Up until yesterday evening, Piers Morgan was not so much Teflon man as brass neck man. During a meteoric tabloid career, the pugilistic editor of the Daily Mirror has managed to survive a whole string of hanging offences, not least when he bought shares in an obscure technology stock called Viglen just before the Mirror's City Slickers share tip column recommended that readers fill their boots. If he could survive that one, you might have thought a few concocted pictures would be a mere bagatelle. There was no reason to believe he wouldn't brass neck it out again, the more so as the pictures, though fake, may have told an underlying truth.

But what made this latest episode more than just another passing squall in the rough and tumble of Fleet Street's hall of shame is that the City all of a sudden decided to take an active interest. Normally, an editorial misjudgement would be regarded as an operational matter for the company's management to deal with as it saw fit.

In this case, a number of Trinity Mirror's largest institutional investors picked up the phone to Sir Victor Blank, the chairman, and muttering darkly about "reputational risk", gave him an earful. There had to be grave concerns, they told him, about any company that could allow its internal processes to slip to such a degree that no adequate steps were taken to authenticate pictures of such weighty import.

The full story has yet to emerge, but it was apparently Sly Bailey, the chief executive, who pushed most vigorously for a swift execution at yesterday's emergency board meeting. Ms Bailey had personally approved the purchase and use of the pictures, so her position is a particularly intriguing one. Was she misled over the procedures used to authenticate the images? Or had she simply assumed too much of Mr Morgan? Whatever the truth, she's gambling that decisive action will be enough draw a line under the affair and allow the company to move on.

It may not be so easy. At the very least the episode has raised renewed doubts about the strategic sense of combining trophy national newspaper assets with Trinity Mirror's hinterland of regional titles. Operationally, the company has always struggled to make the two act as one. Ms Bailey has been no more successful in integrating them than her predecessors. Yet she has gone to great lengths to convince the City that there is some purpose in keeping the two under one roof. Now this.

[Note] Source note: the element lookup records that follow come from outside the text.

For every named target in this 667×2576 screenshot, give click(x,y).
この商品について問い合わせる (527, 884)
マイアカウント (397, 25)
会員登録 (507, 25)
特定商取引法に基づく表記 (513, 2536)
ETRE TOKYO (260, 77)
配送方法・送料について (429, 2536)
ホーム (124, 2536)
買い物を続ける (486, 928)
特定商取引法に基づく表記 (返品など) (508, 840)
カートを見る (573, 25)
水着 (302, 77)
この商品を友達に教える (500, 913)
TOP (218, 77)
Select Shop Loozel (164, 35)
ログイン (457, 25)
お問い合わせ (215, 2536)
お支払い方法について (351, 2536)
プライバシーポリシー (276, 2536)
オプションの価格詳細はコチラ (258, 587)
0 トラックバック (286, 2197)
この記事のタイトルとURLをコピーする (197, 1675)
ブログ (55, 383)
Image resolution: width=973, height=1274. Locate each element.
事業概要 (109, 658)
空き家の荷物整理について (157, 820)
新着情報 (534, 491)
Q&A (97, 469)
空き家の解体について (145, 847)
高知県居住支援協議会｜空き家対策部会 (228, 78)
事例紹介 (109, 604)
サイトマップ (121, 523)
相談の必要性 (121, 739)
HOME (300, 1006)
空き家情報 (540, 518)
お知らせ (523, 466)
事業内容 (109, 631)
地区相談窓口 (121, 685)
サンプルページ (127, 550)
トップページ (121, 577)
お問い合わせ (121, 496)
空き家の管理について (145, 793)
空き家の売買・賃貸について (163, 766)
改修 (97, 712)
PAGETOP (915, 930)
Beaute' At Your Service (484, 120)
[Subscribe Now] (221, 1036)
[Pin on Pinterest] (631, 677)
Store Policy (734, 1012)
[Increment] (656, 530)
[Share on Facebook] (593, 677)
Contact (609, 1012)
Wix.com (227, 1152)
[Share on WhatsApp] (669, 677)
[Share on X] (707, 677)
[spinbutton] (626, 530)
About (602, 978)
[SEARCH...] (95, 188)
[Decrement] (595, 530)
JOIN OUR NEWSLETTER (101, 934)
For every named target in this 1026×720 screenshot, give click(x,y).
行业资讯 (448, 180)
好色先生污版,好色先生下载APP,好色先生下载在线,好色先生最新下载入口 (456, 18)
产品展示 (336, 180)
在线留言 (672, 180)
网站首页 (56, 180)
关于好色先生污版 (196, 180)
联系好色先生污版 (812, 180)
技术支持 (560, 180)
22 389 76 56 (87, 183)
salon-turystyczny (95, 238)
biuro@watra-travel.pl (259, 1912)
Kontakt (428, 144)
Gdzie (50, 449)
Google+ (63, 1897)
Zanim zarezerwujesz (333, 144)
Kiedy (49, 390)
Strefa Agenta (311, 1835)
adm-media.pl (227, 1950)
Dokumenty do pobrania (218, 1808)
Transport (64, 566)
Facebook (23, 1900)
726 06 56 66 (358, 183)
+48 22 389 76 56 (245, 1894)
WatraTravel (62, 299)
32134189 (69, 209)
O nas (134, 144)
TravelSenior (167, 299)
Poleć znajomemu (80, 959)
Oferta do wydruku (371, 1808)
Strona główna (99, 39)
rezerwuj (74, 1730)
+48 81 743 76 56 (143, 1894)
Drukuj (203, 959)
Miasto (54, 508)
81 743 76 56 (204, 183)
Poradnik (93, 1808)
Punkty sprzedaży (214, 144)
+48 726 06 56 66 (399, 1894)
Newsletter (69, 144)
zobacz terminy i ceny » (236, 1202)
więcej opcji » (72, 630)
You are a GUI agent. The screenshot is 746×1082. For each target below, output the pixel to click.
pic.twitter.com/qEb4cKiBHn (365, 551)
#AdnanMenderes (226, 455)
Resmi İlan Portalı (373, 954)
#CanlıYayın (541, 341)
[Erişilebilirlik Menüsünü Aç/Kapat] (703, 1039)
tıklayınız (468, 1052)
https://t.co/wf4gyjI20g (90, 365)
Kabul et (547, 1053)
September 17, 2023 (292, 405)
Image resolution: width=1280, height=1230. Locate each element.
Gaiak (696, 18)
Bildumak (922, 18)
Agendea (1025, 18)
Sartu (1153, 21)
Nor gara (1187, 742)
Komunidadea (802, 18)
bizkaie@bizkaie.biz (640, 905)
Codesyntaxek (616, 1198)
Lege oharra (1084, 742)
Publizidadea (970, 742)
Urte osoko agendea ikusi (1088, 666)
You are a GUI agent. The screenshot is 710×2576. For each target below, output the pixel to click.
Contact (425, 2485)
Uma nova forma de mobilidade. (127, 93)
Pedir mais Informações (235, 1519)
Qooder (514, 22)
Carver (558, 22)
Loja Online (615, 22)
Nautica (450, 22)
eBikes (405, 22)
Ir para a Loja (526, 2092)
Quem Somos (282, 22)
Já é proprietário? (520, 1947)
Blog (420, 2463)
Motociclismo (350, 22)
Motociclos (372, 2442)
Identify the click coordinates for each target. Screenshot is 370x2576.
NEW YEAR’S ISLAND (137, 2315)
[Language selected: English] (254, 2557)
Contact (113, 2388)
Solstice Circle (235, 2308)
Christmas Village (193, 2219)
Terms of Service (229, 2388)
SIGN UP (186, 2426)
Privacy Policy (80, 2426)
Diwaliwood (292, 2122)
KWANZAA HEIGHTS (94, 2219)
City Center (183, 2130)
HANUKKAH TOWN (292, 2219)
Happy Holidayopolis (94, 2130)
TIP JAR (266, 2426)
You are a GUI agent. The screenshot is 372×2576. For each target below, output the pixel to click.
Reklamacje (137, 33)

Still, provided her hands are clean and she moves rapidly to restore the Mirror's credibility, this is not an insurmountable crisis for Ms Bailey. She's still relatively new in the job and her relationship with Mr Morgan, only an editor but an enormously powerful figure within the company, has from the start been an uneasy one. Insiders say she regards Mr Morgan's departure, brilliant tabloid editor though he was, as more of an opportunity than a loss. We will see.